• WORK ITEM
Lines from the one containing "Task: Click the 返回 back button" through the final line of the entries below: reproduce them exactly, all of them and only them.

■ ■ ■ ■ ■ ■ ■

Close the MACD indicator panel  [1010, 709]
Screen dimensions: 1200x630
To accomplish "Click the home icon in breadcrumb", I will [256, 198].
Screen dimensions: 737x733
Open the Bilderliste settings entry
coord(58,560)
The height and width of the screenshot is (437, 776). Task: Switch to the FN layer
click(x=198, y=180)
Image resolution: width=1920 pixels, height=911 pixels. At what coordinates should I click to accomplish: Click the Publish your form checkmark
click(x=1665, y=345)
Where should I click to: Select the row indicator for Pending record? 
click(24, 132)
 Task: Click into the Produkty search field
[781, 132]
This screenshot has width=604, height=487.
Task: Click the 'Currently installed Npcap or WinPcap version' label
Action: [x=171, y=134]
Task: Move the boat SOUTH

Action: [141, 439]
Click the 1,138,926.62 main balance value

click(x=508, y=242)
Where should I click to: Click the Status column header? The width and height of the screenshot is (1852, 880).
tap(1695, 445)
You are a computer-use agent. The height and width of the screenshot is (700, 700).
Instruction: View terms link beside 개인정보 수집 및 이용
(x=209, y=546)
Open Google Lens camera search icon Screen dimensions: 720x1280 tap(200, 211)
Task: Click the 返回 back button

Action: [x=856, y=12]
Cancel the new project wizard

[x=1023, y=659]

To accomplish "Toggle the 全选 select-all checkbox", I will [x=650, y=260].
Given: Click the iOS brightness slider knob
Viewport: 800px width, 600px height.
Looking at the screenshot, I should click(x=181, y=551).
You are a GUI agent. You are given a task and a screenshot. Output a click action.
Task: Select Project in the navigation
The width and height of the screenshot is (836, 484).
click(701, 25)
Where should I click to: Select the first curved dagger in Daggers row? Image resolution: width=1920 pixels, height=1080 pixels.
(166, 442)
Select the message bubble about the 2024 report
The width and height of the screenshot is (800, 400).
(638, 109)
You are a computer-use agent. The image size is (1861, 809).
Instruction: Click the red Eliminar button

■ ■ ■ ■ ■ ■ ■

• EXERCISE SOLUTION
Task: Click the 返回 back button

Action: [x=856, y=12]
Cancel the new project wizard

[x=1023, y=659]

To accomplish "Toggle the 全选 select-all checkbox", I will [x=650, y=260].
Given: Click the iOS brightness slider knob
Viewport: 800px width, 600px height.
Looking at the screenshot, I should click(x=181, y=551).
You are a GUI agent. You are given a task and a screenshot. Output a click action.
Task: Select Project in the navigation
The width and height of the screenshot is (836, 484).
click(701, 25)
Where should I click to: Select the first curved dagger in Daggers row? Image resolution: width=1920 pixels, height=1080 pixels.
(166, 442)
Select the message bubble about the 2024 report
The width and height of the screenshot is (800, 400).
(638, 109)
You are a computer-use agent. The image size is (1861, 809).
Instruction: Click the red Eliminar button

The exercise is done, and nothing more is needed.